Looks like an obviously good thing, and I only have one nitpick.

llvm/lib/Target/ARM/ARMISelLowering.cpp
7648

You've used VECTOR_REG_CAST where other branches of this code have BITCAST.

As far as I can see, either one will work provided the constant is constructed right (e.g. if you wanted to make a v16i8 containing 1,2,3,4,1,2,3,4,... then you might have to vdup 0x01020304 or 0x04030201 depending which cast you wanted to use afterwards). But I don't see any big-endian test to demonstrate it picking the right one. Unless I've missed one, could you add it?

dmgreen updated this revision to Diff 350514.Jun 8 2021, 12:42 AM

Added two new test cases, mov_int8_1234 that does like you said i8 <1,2,3,4,1,2,3,4,..> and mov_int32_16908546 which is 0x1020102 VDUP'd as a i16.

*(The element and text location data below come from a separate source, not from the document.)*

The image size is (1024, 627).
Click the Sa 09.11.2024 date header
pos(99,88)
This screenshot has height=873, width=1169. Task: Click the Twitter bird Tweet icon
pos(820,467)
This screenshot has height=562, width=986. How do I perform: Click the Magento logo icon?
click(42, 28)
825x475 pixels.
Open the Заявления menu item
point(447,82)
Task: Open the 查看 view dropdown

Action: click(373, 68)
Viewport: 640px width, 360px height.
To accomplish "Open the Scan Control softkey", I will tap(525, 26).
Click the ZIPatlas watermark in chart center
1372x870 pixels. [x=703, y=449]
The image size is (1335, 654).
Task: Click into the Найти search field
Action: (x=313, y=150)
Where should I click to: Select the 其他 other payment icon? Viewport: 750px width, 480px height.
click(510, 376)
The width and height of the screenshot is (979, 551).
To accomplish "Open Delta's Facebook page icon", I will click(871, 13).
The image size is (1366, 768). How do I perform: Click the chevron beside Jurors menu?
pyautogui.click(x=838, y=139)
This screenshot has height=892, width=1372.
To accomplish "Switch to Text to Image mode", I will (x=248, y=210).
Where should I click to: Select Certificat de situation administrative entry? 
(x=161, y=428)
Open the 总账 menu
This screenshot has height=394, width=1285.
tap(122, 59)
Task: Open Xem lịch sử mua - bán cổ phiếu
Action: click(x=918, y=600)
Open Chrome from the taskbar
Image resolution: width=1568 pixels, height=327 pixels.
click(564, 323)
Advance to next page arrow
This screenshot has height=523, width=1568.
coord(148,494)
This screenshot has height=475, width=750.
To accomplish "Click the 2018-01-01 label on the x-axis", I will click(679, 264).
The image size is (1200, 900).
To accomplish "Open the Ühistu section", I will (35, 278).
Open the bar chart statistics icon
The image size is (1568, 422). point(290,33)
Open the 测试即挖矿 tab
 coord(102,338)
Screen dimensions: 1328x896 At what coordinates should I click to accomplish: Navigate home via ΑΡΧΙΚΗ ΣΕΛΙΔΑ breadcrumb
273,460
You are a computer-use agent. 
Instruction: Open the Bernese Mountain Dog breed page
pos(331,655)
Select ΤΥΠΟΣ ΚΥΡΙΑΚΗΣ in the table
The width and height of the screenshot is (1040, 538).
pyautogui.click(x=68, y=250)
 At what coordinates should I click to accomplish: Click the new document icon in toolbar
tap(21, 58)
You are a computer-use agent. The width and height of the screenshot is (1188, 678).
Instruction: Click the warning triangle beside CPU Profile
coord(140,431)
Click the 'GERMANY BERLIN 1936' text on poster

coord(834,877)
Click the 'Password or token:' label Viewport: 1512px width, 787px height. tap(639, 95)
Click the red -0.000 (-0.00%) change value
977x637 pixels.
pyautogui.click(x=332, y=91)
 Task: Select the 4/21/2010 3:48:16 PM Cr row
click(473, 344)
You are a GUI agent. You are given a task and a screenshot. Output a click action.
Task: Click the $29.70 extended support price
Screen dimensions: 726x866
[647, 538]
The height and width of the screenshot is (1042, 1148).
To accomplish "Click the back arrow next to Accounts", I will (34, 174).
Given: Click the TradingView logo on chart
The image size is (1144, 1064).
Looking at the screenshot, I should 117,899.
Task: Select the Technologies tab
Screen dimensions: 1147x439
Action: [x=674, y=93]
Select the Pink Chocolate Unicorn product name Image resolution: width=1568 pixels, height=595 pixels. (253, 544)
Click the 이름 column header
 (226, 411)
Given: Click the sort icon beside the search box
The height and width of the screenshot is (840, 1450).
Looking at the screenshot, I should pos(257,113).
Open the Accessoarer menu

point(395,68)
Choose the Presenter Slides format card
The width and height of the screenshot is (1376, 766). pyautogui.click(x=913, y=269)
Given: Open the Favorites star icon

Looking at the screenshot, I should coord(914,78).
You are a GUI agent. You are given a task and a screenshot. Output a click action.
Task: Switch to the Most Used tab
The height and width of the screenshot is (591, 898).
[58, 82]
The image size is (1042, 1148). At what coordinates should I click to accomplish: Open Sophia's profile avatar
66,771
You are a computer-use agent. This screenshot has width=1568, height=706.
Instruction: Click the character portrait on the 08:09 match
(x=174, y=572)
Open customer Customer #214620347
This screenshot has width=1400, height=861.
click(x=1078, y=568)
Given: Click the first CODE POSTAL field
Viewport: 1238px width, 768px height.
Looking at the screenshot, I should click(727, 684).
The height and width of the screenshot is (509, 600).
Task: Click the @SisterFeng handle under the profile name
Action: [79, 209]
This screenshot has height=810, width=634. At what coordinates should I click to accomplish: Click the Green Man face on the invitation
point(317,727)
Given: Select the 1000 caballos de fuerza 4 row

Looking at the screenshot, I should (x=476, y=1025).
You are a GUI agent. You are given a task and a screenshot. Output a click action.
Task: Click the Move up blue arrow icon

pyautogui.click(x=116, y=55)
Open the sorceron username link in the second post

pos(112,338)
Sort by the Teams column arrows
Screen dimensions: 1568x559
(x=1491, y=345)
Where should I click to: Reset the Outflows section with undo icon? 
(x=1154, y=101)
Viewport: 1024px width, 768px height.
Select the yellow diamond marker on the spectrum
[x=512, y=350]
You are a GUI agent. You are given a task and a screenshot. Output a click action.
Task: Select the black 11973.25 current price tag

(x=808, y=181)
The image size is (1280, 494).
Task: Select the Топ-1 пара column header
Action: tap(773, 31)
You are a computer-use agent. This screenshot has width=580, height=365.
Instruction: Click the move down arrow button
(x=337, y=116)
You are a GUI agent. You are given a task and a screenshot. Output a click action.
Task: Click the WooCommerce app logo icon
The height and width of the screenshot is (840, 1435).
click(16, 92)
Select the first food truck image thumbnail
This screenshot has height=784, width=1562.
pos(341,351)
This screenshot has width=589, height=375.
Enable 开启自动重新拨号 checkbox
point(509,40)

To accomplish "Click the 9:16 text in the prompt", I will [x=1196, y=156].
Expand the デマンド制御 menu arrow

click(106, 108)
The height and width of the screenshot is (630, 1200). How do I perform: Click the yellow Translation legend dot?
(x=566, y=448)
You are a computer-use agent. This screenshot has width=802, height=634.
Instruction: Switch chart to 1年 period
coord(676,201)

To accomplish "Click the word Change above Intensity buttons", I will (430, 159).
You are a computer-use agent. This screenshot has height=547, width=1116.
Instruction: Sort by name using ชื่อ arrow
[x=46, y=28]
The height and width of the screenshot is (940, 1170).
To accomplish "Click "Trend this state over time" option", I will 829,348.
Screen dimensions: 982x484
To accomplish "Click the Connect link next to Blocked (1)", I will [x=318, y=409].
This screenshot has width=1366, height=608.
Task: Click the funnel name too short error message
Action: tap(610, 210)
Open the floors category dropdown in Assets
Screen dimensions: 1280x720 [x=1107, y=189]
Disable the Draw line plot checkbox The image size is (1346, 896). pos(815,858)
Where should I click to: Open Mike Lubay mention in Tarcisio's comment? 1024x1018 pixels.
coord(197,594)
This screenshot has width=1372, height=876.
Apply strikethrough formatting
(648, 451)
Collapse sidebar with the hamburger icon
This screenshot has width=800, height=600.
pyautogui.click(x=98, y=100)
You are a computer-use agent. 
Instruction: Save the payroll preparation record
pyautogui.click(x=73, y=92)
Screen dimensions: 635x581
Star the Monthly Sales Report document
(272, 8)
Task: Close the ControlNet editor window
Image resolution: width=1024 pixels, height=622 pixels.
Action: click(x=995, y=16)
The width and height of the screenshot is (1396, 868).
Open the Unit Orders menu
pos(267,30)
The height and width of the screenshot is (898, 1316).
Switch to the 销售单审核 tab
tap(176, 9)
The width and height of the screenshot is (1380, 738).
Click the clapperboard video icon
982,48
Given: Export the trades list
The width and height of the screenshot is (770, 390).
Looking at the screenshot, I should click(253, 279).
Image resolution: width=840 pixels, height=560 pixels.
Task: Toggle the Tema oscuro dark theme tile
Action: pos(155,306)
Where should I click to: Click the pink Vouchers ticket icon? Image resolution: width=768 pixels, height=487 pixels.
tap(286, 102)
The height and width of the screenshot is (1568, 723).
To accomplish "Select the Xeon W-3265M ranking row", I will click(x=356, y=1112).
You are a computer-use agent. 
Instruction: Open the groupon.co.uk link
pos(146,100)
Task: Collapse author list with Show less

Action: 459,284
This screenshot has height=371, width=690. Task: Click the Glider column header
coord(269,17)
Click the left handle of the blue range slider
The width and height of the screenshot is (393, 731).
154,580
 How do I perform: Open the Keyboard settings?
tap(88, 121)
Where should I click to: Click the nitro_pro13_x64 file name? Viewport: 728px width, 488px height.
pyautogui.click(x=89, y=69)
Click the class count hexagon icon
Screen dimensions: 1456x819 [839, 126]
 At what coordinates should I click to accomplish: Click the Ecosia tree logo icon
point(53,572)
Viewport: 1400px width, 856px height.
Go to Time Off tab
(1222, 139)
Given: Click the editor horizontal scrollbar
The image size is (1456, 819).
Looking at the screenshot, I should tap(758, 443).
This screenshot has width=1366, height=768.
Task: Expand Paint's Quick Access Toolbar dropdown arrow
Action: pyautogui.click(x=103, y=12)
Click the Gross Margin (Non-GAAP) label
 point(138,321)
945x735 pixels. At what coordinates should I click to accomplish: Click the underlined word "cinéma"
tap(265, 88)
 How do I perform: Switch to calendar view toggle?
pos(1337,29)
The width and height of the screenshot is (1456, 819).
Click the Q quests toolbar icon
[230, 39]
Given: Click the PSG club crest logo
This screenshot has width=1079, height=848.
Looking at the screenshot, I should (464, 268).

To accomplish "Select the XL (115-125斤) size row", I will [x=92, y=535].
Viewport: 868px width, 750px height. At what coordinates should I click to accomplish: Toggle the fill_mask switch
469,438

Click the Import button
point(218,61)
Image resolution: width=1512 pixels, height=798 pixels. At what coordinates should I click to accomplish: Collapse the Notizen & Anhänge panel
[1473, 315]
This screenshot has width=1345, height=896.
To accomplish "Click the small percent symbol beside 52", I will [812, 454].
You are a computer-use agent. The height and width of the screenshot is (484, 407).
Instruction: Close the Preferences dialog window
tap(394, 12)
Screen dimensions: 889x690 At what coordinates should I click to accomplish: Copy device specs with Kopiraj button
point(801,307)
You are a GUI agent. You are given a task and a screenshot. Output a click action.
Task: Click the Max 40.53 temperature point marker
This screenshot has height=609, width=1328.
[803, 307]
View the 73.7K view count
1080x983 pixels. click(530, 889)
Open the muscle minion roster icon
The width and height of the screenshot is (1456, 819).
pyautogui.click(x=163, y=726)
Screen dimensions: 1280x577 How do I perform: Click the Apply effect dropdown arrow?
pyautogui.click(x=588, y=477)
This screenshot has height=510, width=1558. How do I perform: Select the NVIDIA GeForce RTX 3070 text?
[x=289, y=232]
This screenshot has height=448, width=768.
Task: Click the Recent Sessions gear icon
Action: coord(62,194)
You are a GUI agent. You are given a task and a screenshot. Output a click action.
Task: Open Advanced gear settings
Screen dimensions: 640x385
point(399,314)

simon_tatham accepted this revision.Jun 8 2021, 2:53 AM
simon_tatham added inline comments.
llvm/test/CodeGen/Thumb2/mve-vmovimm.ll
37–39

I think this output is right, but it confused me completely for a while and I had to try it in emulation to convince myself!

In the middle of a larger function, I think that if you wanted to make this 1,2,3,4,1,2,3,4,... vector and then immediately apply another v16i8 operation to it, you would vdup the same 32-bit constant 0x04030201 regardless of endianness, because the logical 'lane 0' of the vector always occupies the low-order bits.

And the reason why the output is different between LE and BE in this context is that the vdup is immediately followed by a function return, which in BE requires an extra vrev due to the vector register PCS. And that function-return vrev has been folded into the constant, which is why it's the other way round here.

So, I think this is the right output, but it might benefit from a comment in case the next reader gets as confused as I did!

This revision is now accepted and ready to land.Jun 8 2021, 2:53 AM
This revision was landed with ongoing or failed builds.Jun 8 2021, 12:52 PM
This revision was automatically updated to reflect the committed changes.